Whether the subjective experience of fatigue is the primary basis for symptoms of chemobrain as reported by many BC survivors is not entirely clear. It seems likely that this may be the case given that fatigue symptoms were more common and had greater reported severity than did actual cognitive deficits. “Chemobrain” is ultimately a colloquial term is widely gained widespread use by the lay public for describing self-perceived alterations in mental status attributed to chemotherapy effects. In this study, we did not specifically examine whether BC survivors felt that they were experiencing chemobrain or whether they would describe their subjective fatigue symptoms as chemobrain.

4.2. Conclusions

The findings of this study demonstrate that systemic cytokine concentrations are associated with the severity and functional impact of fatigue experienced by BC survivors.

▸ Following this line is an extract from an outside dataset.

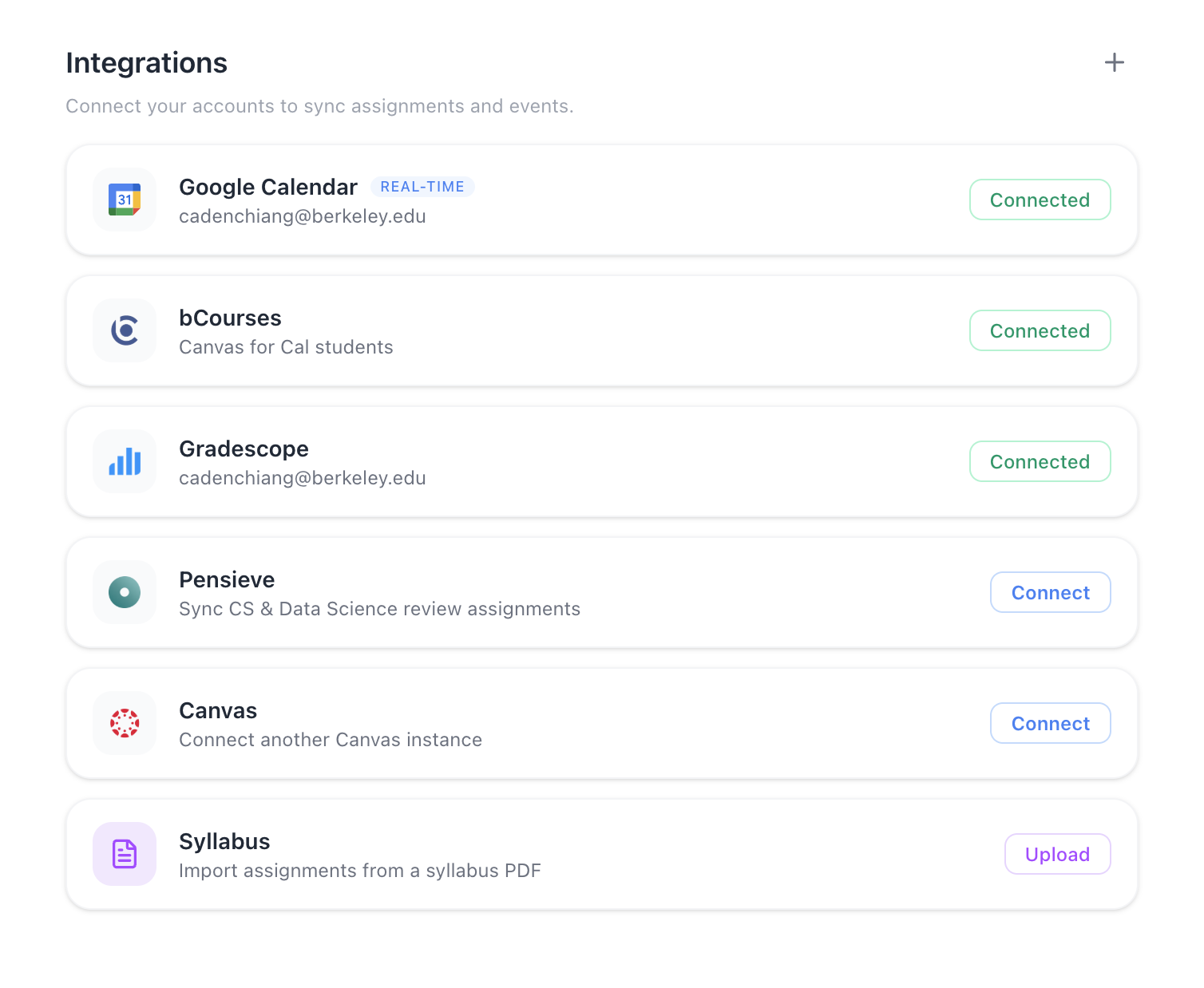Upload a syllabus PDF

(x=1057, y=854)
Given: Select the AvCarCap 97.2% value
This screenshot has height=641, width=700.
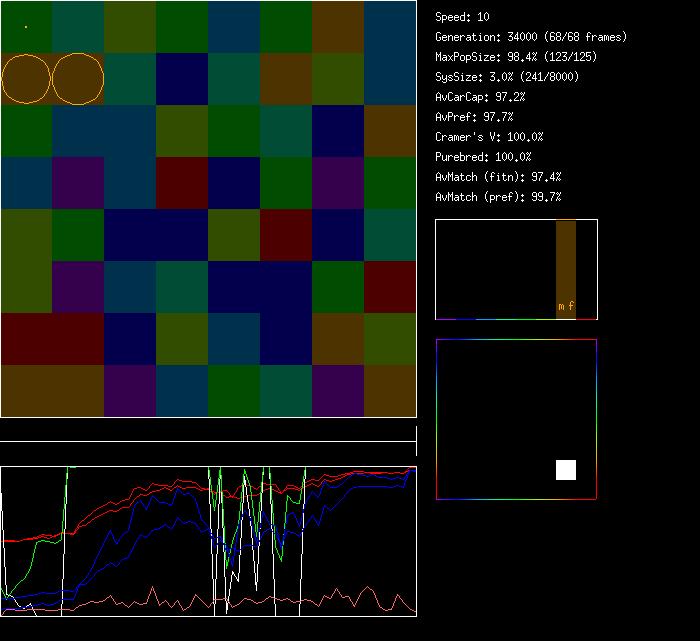Looking at the screenshot, I should coord(480,97).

This relationship is complex and varies based on study phase. Prior to and at long-term follow-up, 12- and 24-months post-chemotherapy, there is relative consistency in the cytokines that are associated with fatigue, including several of interleukins and TNF-α. At these time points, cognitive function is also associated with fatigue symptoms but not during or immediately after the completion of chemotherapy when examined simultaneously with the cytokines. During chemotherapy, fatigue symptoms increase and the cytokines have a stronger relationship to fatigue than does cognition, which exerts less influence.

The clinical implication is that fatigue is a major manifestation of chemotherapy that may be driven by the response to pro-inflammatory cytokines, and together these relationships likely account for much of the adverse symptomatology experienced by BC survivors (i.e., “chemobrain”). Fatigue during the chemotherapy period is likely exacerbated by the neurotoxic effects of the intervention, with cytokine alterations a significant contributing factor. Fortunately, fatigue symptoms tend to lessen over two years following chemotherapy. Cognitive deficits also exist in many BC survivors, but are present prior to chemotherapy, show only small increases during chemotherapy, and return to pre-chemotherapy levels over the long-term (Lyon et al., 2016b). Prior to and following chemotherapy, BC survivors with cognitive deficits report greater fatigue, which may be a manifestation of cognitive fatigue linked to greater effort required to complete tasks.

Ultimately, the temporal relationship between chemotherapy, fatigue and cognition, provides insights into how cytokine concentrations along with cognitive status affect fatigue from pre-chemotherapy through 2-year survivorship. This information may be useful to health care providers dealing with symptom management for BC survivors undergoing different phases of the study; as part of patient education, provider-patient discussions for preventive strategies, and symptom management, and efforts to improve quality of life. To optimize treatment consequences and daily activities before, during, and after chemotherapy, we suggest that patients would benefit from interventions targeted towards fatigue, with an emphasis on tailoring interventions based on cognitive status and psychosocial comorbidities. During chemotherapy management of drug side effects and cytokine alterations may be more important, though this still should be addressed in the context of these other factors.